* _Data under study_:
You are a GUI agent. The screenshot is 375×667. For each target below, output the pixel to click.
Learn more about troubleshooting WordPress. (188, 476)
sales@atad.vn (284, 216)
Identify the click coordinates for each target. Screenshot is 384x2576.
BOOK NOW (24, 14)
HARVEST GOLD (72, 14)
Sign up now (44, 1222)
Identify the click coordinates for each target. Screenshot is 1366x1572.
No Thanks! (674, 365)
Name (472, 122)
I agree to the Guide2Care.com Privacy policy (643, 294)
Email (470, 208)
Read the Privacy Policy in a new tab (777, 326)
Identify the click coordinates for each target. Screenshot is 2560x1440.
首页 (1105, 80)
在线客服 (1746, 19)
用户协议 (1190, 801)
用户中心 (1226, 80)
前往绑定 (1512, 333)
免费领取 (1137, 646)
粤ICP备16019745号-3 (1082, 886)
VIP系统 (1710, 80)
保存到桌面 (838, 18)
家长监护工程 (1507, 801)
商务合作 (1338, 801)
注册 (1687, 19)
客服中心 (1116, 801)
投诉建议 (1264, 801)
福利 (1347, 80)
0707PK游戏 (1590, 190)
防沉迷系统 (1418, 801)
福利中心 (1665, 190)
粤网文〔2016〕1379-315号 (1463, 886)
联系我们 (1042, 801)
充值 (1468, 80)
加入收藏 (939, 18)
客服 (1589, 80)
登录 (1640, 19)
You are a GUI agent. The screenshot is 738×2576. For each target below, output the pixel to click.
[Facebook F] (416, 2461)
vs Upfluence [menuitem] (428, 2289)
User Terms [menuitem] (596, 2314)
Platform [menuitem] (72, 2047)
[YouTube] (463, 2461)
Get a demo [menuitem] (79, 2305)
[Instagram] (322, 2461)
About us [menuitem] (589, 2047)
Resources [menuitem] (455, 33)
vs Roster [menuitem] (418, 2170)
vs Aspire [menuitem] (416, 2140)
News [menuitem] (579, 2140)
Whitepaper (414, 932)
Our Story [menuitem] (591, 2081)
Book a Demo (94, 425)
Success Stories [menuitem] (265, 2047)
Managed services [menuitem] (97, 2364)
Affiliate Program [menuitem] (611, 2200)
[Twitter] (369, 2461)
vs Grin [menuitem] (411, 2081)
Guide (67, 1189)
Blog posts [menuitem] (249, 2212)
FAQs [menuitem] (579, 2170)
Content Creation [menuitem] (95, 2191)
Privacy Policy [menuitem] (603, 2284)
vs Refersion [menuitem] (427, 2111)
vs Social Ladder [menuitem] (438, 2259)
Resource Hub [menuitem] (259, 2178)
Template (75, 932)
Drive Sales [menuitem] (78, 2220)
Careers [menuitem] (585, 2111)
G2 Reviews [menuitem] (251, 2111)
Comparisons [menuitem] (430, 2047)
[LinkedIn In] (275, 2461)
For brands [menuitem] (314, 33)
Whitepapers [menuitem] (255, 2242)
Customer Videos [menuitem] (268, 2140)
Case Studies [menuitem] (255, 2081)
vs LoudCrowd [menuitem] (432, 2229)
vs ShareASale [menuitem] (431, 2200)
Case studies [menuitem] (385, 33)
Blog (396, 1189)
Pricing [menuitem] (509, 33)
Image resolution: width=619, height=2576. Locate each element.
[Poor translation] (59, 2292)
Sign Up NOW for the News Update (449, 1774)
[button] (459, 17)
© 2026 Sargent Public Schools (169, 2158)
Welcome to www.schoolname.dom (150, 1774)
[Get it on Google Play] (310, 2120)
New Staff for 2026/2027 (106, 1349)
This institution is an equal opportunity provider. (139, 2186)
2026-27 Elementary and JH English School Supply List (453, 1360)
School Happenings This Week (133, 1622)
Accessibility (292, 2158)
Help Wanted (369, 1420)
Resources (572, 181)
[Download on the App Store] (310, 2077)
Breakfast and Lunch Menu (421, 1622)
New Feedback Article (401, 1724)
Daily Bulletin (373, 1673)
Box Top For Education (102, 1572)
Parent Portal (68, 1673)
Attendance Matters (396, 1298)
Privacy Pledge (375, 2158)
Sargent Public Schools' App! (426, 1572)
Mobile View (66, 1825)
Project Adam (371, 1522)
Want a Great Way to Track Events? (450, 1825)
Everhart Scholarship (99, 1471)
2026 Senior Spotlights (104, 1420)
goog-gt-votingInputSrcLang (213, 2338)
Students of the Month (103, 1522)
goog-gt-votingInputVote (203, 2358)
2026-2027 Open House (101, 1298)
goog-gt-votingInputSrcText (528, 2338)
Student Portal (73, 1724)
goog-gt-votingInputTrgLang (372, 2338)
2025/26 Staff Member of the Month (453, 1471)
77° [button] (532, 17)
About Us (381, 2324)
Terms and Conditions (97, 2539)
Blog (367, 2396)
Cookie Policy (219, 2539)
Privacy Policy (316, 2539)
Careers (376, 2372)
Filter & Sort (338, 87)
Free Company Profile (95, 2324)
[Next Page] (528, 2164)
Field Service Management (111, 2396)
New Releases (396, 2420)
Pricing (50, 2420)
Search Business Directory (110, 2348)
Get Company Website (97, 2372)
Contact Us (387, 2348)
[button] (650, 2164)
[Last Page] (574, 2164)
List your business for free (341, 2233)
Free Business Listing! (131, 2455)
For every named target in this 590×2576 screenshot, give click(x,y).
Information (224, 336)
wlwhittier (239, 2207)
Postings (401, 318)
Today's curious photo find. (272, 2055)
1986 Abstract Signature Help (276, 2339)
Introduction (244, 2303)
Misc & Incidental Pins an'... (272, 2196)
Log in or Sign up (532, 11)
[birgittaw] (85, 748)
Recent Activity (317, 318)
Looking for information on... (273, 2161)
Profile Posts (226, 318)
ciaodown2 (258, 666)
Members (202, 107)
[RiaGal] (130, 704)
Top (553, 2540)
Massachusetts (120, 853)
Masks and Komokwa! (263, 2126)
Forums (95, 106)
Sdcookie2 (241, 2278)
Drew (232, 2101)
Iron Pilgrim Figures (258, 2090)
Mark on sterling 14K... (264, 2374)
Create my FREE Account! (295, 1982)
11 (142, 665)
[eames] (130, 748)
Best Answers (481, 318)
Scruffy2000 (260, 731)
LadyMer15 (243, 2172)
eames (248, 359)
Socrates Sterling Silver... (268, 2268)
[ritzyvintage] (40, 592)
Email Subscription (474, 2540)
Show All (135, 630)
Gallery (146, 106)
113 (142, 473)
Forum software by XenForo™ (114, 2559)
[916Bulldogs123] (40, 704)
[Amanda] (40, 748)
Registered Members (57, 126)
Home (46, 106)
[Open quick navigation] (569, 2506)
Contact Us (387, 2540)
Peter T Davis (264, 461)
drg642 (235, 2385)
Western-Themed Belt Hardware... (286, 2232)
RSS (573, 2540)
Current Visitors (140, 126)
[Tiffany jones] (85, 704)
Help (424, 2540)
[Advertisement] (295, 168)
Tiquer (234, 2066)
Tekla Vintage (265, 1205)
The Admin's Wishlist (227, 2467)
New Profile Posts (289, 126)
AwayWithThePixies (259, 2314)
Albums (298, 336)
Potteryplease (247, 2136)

* _Problem to solve_: Copy every line that appears above, with each word kept as it is.

* _Exercise response_:
You are a GUI agent. The screenshot is 375×667. For each target below, output the pixel to click.
Learn more about troubleshooting WordPress. (188, 476)
sales@atad.vn (284, 216)
Identify the click coordinates for each target. Screenshot is 384x2576.
BOOK NOW (24, 14)
HARVEST GOLD (72, 14)
Sign up now (44, 1222)
Identify the click coordinates for each target. Screenshot is 1366x1572.
No Thanks! (674, 365)
Name (472, 122)
I agree to the Guide2Care.com Privacy policy (643, 294)
Email (470, 208)
Read the Privacy Policy in a new tab (777, 326)
Identify the click coordinates for each target. Screenshot is 2560x1440.
首页 (1105, 80)
在线客服 (1746, 19)
用户协议 (1190, 801)
用户中心 (1226, 80)
前往绑定 (1512, 333)
免费领取 (1137, 646)
粤ICP备16019745号-3 (1082, 886)
VIP系统 (1710, 80)
保存到桌面 (838, 18)
家长监护工程 (1507, 801)
商务合作 (1338, 801)
注册 (1687, 19)
客服中心 (1116, 801)
投诉建议 (1264, 801)
福利 (1347, 80)
0707PK游戏 (1590, 190)
防沉迷系统 (1418, 801)
福利中心 (1665, 190)
粤网文〔2016〕1379-315号 (1463, 886)
联系我们 (1042, 801)
充值 (1468, 80)
加入收藏 (939, 18)
客服 (1589, 80)
登录 (1640, 19)
You are a GUI agent. The screenshot is 738×2576. For each target below, output the pixel to click.
[Facebook F] (416, 2461)
vs Upfluence [menuitem] (428, 2289)
User Terms [menuitem] (596, 2314)
Platform [menuitem] (72, 2047)
[YouTube] (463, 2461)
Get a demo [menuitem] (79, 2305)
[Instagram] (322, 2461)
About us [menuitem] (589, 2047)
Resources [menuitem] (455, 33)
vs Roster [menuitem] (418, 2170)
vs Aspire [menuitem] (416, 2140)
News [menuitem] (579, 2140)
Whitepaper (414, 932)
Our Story [menuitem] (591, 2081)
Book a Demo (94, 425)
Success Stories [menuitem] (265, 2047)
Managed services [menuitem] (97, 2364)
Affiliate Program [menuitem] (611, 2200)
[Twitter] (369, 2461)
vs Grin [menuitem] (411, 2081)
Guide (67, 1189)
Blog posts [menuitem] (249, 2212)
FAQs [menuitem] (579, 2170)
Content Creation [menuitem] (95, 2191)
Privacy Policy [menuitem] (603, 2284)
vs Refersion [menuitem] (427, 2111)
vs Social Ladder [menuitem] (438, 2259)
Resource Hub [menuitem] (259, 2178)
Template (75, 932)
Drive Sales [menuitem] (78, 2220)
Careers [menuitem] (585, 2111)
G2 Reviews [menuitem] (251, 2111)
Comparisons [menuitem] (430, 2047)
[LinkedIn In] (275, 2461)
For brands [menuitem] (314, 33)
Whitepapers [menuitem] (255, 2242)
Customer Videos [menuitem] (268, 2140)
Case Studies [menuitem] (255, 2081)
vs LoudCrowd [menuitem] (432, 2229)
vs ShareASale [menuitem] (431, 2200)
Case studies [menuitem] (385, 33)
Blog (396, 1189)
Pricing [menuitem] (509, 33)
Image resolution: width=619, height=2576. Locate each element.
[Poor translation] (59, 2292)
Sign Up NOW for the News Update (449, 1774)
[button] (459, 17)
© 2026 Sargent Public Schools (169, 2158)
Welcome to www.schoolname.dom (150, 1774)
[Get it on Google Play] (310, 2120)
New Staff for 2026/2027 (106, 1349)
This institution is an equal opportunity provider. (139, 2186)
2026-27 Elementary and JH English School Supply List (453, 1360)
School Happenings This Week (133, 1622)
Accessibility (292, 2158)
Help Wanted (369, 1420)
Resources (572, 181)
[Download on the App Store] (310, 2077)
Breakfast and Lunch Menu (421, 1622)
New Feedback Article (401, 1724)
Daily Bulletin (373, 1673)
Box Top For Education (102, 1572)
Parent Portal (68, 1673)
Attendance Matters (396, 1298)
Privacy Pledge (375, 2158)
Sargent Public Schools' App! (426, 1572)
Mobile View (66, 1825)
Project Adam (371, 1522)
Want a Great Way to Track Events? (450, 1825)
Everhart Scholarship (99, 1471)
2026 Senior Spotlights (104, 1420)
goog-gt-votingInputSrcLang (213, 2338)
Students of the Month (103, 1522)
goog-gt-votingInputVote (203, 2358)
2026-2027 Open House (101, 1298)
goog-gt-votingInputSrcText (528, 2338)
Student Portal (73, 1724)
goog-gt-votingInputTrgLang (372, 2338)
2025/26 Staff Member of the Month (453, 1471)
77° [button] (532, 17)
About Us (381, 2324)
Terms and Conditions (97, 2539)
Blog (367, 2396)
Cookie Policy (219, 2539)
Privacy Policy (316, 2539)
Careers (376, 2372)
Filter & Sort (338, 87)
Free Company Profile (95, 2324)
[Next Page] (528, 2164)
Field Service Management (111, 2396)
New Releases (396, 2420)
Pricing (50, 2420)
Search Business Directory (110, 2348)
Get Company Website (97, 2372)
Contact Us (387, 2348)
[button] (650, 2164)
[Last Page] (574, 2164)
List your business for free (341, 2233)
Free Business Listing! (131, 2455)
For every named target in this 590×2576 screenshot, give click(x,y).
Information (224, 336)
wlwhittier (239, 2207)
Postings (401, 318)
Today's curious photo find. (272, 2055)
1986 Abstract Signature Help (276, 2339)
Introduction (244, 2303)
Misc & Incidental Pins an'... (272, 2196)
Log in or Sign up (532, 11)
[birgittaw] (85, 748)
Recent Activity (317, 318)
Looking for information on... (273, 2161)
Profile Posts (226, 318)
ciaodown2 (258, 666)
Members (202, 107)
[RiaGal] (130, 704)
Top (553, 2540)
Massachusetts (120, 853)
Masks and Komokwa! (263, 2126)
Forums (95, 106)
Sdcookie2 (241, 2278)
Drew (232, 2101)
Iron Pilgrim Figures (258, 2090)
Mark on sterling 14K... (264, 2374)
Create my FREE Account! (295, 1982)
11 (142, 665)
[eames] (130, 748)
Best Answers (481, 318)
Scruffy2000 (260, 731)
LadyMer15 (243, 2172)
eames (248, 359)
Socrates Sterling Silver... (268, 2268)
[ritzyvintage] (40, 592)
Email Subscription (474, 2540)
Show All (135, 630)
Gallery (146, 106)
113 (142, 473)
Forum software by XenForo™ (114, 2559)
[916Bulldogs123] (40, 704)
[Amanda] (40, 748)
Registered Members (57, 126)
Home (46, 106)
[Open quick navigation] (569, 2506)
Contact Us (387, 2540)
Peter T Davis (264, 461)
drg642 (235, 2385)
Western-Themed Belt Hardware... (286, 2232)
RSS (573, 2540)
Current Visitors (140, 126)
[Tiffany jones] (85, 704)
Help (424, 2540)
[Advertisement] (295, 168)
Tiquer (234, 2066)
Tekla Vintage (265, 1205)
The Admin's Wishlist (227, 2467)
New Profile Posts (289, 126)
AwayWithThePixies (259, 2314)
Albums (298, 336)
Potteryplease (247, 2136)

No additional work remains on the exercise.